RECORDS SUPPLIED>
════════════════════
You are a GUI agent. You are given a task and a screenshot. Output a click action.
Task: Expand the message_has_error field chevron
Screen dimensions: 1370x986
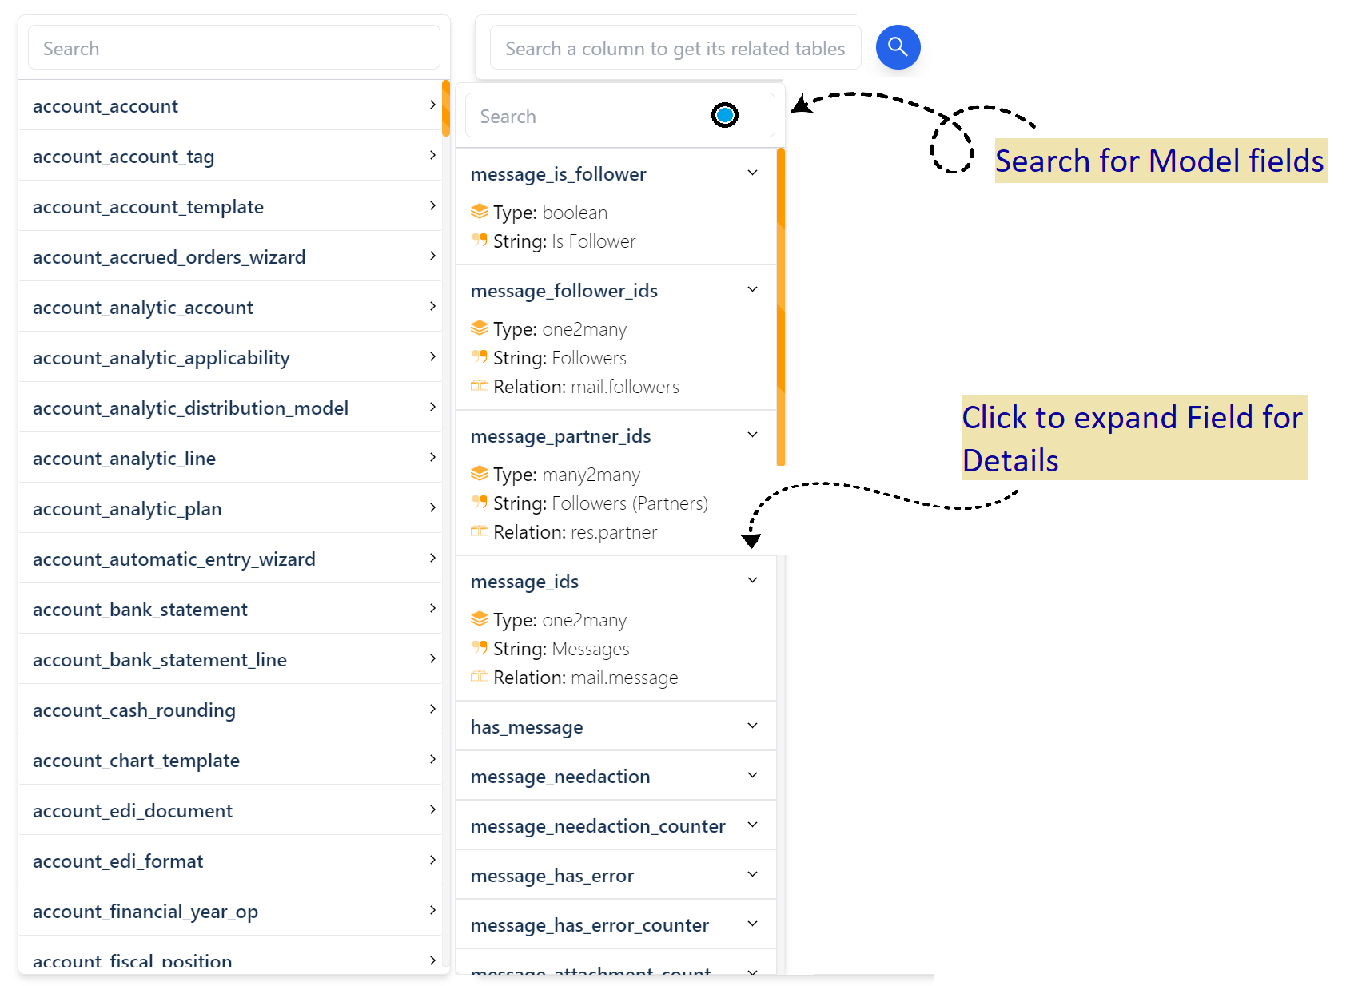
════════════════════
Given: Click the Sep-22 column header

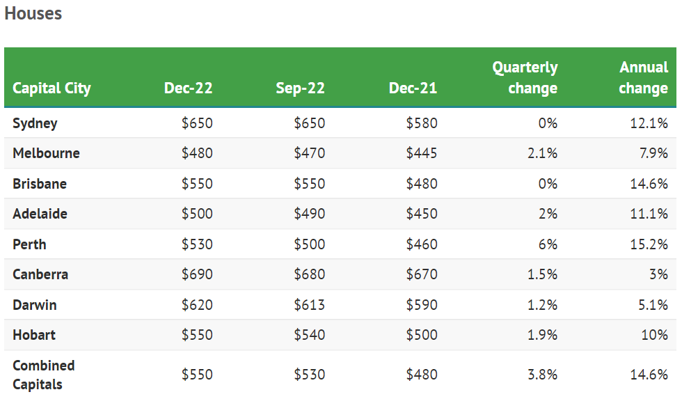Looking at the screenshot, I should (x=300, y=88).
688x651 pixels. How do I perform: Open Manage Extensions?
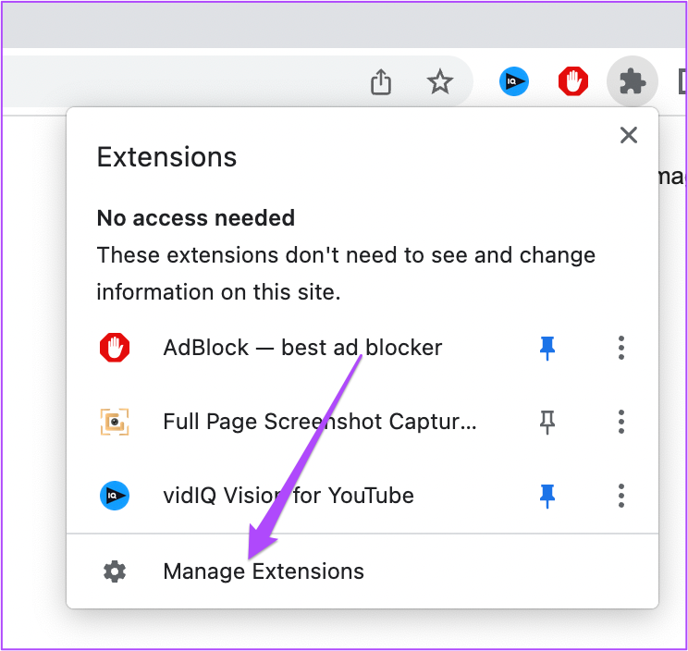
════════════════════
Print an exact copy of the lines above, from the one containing "Given: Click the Sep-22 column header" through the one containing "688x651 pixels. How", and leave out the pictures.

Given: Click the Sep-22 column header

Looking at the screenshot, I should (x=300, y=88).
688x651 pixels. How do I perform: Open Manage Extensions?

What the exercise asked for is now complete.